→ Description of the task
Please copy out the records exactly, everything from the start of the records down through the line containing "pyautogui.click(x=62, y=18)".

── Records shown ──

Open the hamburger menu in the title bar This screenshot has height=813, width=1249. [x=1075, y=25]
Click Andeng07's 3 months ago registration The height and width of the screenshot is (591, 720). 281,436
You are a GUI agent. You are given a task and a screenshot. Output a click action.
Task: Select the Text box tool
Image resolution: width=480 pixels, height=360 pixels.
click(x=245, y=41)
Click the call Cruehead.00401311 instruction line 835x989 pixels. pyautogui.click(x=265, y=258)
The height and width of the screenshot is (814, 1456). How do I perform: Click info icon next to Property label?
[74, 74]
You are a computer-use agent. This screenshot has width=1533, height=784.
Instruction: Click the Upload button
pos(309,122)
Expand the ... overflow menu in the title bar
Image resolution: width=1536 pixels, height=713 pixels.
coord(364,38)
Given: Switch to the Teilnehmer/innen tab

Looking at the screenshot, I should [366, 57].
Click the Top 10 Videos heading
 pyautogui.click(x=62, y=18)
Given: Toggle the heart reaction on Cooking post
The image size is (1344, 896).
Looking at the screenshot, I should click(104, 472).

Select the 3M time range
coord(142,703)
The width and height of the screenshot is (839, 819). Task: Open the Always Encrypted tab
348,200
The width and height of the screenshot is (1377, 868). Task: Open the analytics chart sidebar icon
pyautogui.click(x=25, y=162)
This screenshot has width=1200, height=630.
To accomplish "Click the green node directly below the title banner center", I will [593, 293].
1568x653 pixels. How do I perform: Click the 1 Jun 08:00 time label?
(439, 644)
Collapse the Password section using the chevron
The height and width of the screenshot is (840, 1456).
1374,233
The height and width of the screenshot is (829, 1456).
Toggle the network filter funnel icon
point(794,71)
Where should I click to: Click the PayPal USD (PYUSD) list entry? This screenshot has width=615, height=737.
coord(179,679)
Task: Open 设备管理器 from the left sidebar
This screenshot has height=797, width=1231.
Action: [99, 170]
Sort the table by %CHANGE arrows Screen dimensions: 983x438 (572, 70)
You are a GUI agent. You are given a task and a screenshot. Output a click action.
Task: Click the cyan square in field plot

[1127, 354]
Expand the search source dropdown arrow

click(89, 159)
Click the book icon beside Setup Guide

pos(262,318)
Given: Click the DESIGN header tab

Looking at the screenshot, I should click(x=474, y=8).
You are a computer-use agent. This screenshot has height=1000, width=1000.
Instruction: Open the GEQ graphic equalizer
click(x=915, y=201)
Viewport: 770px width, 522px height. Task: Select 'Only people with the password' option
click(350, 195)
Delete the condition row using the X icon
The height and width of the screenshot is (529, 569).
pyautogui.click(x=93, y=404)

───

→ Answer to the problem
Open the hamburger menu in the title bar This screenshot has height=813, width=1249. [x=1075, y=25]
Click Andeng07's 3 months ago registration The height and width of the screenshot is (591, 720). 281,436
You are a GUI agent. You are given a task and a screenshot. Output a click action.
Task: Select the Text box tool
Image resolution: width=480 pixels, height=360 pixels.
click(x=245, y=41)
Click the call Cruehead.00401311 instruction line 835x989 pixels. pyautogui.click(x=265, y=258)
The height and width of the screenshot is (814, 1456). How do I perform: Click info icon next to Property label?
[74, 74]
You are a computer-use agent. This screenshot has width=1533, height=784.
Instruction: Click the Upload button
pos(309,122)
Expand the ... overflow menu in the title bar
Image resolution: width=1536 pixels, height=713 pixels.
coord(364,38)
Given: Switch to the Teilnehmer/innen tab

Looking at the screenshot, I should [366, 57].
Click the Top 10 Videos heading
 pyautogui.click(x=62, y=18)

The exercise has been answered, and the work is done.